_What is required_: Where in the data below does the word "Minio" appear? Copy each line that holds it.
**** Exercise data
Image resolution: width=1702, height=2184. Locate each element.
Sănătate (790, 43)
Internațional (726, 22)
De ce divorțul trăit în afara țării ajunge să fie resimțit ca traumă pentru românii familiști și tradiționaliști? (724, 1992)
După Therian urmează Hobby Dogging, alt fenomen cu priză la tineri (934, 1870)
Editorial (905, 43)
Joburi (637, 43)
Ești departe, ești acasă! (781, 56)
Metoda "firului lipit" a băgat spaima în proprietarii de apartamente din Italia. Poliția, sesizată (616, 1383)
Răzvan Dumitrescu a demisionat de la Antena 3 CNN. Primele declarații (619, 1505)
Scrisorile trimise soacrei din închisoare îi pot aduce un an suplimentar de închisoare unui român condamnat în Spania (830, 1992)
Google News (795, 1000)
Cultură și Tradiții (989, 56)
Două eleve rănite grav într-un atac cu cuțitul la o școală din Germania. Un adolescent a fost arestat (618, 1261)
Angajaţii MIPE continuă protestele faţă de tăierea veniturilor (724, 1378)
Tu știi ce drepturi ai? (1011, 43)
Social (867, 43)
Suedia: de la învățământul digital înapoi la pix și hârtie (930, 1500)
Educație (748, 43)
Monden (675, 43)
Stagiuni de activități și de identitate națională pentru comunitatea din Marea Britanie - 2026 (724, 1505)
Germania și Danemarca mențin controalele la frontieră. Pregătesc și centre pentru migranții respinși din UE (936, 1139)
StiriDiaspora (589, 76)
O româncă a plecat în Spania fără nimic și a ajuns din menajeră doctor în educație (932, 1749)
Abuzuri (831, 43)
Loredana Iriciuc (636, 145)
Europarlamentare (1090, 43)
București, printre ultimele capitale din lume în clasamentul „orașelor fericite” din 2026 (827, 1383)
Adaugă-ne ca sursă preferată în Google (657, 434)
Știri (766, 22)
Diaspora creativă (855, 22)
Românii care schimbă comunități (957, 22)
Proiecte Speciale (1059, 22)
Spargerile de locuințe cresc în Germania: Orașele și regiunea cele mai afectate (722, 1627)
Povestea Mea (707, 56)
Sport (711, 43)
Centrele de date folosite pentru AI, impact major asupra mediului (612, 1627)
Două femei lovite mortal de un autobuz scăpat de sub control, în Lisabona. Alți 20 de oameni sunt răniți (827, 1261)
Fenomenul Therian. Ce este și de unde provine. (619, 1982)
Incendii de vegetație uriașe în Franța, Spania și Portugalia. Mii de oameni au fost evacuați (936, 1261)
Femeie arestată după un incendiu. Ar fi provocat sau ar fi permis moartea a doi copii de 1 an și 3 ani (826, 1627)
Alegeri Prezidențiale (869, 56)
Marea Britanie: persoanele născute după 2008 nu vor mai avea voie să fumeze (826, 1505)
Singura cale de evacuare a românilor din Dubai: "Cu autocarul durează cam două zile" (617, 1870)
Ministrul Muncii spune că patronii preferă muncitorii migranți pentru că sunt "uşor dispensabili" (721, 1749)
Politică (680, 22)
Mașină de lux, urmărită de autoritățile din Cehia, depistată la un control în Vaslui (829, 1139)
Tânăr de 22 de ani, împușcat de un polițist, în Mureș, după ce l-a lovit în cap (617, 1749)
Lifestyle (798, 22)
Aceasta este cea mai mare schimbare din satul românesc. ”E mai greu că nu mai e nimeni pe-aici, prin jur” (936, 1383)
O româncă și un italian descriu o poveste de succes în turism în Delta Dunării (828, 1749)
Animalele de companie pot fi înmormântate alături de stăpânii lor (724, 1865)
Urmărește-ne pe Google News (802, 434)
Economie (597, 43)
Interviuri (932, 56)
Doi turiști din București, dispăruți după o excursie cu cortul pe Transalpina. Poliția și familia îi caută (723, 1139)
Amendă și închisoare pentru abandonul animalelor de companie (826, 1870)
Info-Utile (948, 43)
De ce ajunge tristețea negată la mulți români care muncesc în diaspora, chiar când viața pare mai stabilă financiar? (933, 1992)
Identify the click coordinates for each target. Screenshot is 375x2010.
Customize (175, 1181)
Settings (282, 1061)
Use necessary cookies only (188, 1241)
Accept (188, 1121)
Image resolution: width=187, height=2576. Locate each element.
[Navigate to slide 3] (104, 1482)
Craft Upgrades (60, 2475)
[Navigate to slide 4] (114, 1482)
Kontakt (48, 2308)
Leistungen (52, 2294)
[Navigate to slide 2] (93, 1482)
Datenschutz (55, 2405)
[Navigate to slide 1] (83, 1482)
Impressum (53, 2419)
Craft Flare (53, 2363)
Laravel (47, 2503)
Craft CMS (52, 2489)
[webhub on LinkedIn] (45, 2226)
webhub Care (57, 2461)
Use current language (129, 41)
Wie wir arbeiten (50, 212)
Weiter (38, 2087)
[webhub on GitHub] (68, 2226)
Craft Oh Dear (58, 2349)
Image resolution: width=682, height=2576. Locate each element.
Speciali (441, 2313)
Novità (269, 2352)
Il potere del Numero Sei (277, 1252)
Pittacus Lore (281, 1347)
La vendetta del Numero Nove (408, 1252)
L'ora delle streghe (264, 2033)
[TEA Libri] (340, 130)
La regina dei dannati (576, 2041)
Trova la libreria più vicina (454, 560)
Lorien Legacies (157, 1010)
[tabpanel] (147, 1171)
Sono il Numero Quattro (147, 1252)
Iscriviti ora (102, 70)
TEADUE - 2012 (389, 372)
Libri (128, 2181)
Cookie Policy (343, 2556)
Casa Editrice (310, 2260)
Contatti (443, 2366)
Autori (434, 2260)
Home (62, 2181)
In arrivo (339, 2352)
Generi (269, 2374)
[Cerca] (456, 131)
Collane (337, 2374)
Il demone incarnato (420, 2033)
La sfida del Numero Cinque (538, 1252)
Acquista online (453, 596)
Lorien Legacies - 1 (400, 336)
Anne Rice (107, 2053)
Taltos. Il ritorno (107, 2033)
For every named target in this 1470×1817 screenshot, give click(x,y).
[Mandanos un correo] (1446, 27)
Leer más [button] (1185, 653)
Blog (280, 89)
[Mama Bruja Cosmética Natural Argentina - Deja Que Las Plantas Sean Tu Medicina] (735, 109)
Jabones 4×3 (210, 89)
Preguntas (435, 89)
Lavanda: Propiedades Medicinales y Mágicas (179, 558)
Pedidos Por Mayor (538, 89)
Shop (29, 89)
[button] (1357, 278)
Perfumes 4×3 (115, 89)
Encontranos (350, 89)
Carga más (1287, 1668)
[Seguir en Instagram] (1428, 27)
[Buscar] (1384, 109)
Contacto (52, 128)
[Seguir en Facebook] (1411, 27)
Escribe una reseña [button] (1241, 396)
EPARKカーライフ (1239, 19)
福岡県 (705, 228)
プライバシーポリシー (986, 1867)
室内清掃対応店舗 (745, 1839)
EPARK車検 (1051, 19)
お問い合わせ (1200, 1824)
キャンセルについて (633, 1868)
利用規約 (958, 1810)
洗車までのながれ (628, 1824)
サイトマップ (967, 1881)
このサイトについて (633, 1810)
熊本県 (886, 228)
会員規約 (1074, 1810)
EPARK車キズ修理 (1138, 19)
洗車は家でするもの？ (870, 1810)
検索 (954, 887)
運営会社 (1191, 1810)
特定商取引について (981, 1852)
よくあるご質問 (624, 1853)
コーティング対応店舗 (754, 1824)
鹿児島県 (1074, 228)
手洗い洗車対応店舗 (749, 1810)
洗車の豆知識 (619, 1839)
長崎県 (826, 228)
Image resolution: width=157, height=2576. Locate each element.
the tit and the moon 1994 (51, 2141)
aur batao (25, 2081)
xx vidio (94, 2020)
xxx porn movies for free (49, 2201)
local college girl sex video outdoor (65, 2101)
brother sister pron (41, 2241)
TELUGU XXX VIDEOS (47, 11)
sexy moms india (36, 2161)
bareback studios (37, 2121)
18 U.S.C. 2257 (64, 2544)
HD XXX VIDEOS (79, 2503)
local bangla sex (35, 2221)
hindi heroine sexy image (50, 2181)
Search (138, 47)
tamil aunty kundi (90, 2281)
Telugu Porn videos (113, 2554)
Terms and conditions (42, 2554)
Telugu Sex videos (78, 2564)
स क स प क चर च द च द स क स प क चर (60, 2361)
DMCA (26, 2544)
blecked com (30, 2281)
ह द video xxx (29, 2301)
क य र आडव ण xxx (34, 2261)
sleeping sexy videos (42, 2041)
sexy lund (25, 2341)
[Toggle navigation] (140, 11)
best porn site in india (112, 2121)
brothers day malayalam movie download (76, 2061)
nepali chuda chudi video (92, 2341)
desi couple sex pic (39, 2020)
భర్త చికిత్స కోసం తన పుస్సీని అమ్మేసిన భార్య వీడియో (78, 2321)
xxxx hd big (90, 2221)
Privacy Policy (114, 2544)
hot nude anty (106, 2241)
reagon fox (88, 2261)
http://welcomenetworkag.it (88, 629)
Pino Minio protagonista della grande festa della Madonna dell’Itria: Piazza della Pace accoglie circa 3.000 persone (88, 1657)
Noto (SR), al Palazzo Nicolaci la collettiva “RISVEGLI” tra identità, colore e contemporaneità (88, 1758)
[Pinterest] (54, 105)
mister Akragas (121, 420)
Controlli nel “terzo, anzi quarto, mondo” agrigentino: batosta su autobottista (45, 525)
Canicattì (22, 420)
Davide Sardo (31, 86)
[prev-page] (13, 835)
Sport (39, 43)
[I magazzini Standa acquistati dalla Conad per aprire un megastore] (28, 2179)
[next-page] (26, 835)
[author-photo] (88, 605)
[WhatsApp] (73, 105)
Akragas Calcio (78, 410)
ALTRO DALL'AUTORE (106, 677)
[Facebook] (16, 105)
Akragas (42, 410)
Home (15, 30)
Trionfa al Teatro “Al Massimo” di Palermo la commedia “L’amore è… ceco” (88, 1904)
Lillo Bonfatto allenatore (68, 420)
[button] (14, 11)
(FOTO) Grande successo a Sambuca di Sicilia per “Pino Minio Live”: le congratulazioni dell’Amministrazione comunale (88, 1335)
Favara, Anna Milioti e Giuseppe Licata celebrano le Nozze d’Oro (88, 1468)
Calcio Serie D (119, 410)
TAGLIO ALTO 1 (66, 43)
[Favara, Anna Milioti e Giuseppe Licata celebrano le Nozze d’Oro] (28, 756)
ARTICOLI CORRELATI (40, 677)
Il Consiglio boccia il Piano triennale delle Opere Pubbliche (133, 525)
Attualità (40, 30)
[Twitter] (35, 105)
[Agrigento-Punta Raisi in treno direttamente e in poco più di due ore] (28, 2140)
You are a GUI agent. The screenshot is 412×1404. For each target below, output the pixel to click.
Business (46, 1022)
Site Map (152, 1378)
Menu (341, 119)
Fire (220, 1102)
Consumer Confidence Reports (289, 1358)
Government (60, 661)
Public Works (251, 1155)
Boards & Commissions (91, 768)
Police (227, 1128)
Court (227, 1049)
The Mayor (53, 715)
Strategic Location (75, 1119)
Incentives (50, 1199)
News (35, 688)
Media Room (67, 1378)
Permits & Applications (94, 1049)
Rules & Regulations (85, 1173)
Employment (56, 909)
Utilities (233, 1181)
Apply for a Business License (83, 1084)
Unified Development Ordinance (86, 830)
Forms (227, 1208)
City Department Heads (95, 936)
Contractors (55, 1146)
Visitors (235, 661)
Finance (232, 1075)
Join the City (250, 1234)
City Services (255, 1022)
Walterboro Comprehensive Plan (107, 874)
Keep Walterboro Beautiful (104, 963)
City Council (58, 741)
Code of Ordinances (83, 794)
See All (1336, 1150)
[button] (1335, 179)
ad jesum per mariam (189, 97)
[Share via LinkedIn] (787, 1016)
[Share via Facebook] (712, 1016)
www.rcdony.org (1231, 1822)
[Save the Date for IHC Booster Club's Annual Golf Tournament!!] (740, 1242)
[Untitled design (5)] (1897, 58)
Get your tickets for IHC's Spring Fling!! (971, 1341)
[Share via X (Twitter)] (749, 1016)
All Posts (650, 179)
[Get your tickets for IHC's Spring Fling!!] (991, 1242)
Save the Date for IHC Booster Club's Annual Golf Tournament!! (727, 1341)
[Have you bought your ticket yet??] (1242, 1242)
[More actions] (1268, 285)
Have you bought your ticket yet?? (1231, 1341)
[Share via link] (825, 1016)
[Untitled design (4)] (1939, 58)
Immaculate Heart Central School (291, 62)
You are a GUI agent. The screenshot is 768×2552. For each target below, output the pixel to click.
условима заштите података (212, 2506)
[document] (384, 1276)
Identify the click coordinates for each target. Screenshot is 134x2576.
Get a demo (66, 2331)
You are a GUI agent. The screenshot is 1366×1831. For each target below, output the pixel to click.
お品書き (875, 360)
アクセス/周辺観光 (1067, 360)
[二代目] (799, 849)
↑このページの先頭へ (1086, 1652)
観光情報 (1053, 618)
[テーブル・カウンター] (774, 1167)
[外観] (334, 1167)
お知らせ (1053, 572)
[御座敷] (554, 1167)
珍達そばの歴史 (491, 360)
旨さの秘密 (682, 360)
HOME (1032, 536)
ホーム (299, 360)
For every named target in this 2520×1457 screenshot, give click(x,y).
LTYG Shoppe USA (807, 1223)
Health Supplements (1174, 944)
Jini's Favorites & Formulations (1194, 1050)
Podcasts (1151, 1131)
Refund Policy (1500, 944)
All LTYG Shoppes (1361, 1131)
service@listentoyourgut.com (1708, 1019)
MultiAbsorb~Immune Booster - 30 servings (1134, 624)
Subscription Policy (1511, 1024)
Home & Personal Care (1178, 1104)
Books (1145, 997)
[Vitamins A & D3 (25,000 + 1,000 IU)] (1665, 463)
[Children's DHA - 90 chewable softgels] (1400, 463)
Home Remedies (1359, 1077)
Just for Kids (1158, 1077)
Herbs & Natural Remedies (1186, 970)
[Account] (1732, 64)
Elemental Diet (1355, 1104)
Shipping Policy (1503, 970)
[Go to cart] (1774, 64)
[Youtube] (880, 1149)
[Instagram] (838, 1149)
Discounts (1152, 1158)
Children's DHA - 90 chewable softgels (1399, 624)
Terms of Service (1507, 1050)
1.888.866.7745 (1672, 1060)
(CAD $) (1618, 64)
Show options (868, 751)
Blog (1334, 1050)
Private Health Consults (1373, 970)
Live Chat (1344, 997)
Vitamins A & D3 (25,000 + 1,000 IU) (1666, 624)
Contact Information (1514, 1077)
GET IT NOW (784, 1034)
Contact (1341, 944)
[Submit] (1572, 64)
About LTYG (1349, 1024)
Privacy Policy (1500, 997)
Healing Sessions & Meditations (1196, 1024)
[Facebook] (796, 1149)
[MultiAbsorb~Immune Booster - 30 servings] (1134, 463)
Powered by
********
_Answer_:
Pino Minio protagonista della grande festa della Madonna dell’Itria: Piazza della Pace accoglie circa 3.000 persone (88, 1657)
(FOTO) Grande successo a Sambuca di Sicilia per “Pino Minio Live”: le congratulazioni dell’Amministrazione comunale (88, 1335)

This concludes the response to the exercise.